**Assignment**
Wherever the word "will" appears in a line of the data, that line should be copied.

**Dataset entries**

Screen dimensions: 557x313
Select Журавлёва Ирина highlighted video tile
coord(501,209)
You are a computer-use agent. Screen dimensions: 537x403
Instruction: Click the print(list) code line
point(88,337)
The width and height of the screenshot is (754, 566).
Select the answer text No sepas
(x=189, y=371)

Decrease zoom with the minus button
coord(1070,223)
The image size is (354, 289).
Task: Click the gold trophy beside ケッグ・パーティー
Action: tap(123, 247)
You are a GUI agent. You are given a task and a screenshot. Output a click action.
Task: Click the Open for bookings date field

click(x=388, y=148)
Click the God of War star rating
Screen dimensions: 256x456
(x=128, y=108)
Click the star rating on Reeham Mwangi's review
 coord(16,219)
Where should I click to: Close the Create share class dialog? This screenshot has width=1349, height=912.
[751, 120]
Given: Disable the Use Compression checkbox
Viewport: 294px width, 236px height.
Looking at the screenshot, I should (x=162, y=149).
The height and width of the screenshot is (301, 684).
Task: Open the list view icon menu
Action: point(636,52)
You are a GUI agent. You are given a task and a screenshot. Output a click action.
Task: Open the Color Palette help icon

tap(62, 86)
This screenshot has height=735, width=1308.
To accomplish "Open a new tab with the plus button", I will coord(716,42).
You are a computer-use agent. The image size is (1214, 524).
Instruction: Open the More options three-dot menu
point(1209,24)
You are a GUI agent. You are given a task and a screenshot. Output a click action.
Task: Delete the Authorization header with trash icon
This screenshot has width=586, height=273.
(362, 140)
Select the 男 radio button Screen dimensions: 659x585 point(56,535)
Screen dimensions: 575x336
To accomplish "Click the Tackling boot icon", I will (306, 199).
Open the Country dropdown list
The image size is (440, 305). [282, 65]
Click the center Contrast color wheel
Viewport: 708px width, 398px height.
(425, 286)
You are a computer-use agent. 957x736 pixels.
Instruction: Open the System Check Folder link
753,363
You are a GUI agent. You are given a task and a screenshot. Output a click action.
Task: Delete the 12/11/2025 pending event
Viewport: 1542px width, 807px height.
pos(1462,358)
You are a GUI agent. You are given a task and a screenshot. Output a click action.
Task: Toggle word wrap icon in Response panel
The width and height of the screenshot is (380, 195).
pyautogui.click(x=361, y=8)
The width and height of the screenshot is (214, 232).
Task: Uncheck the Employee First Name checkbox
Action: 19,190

**Written response**
To accomplish "Open a new tab with the plus button", I will coord(716,42).
To accomplish "Click the Tackling boot icon", I will (306, 199).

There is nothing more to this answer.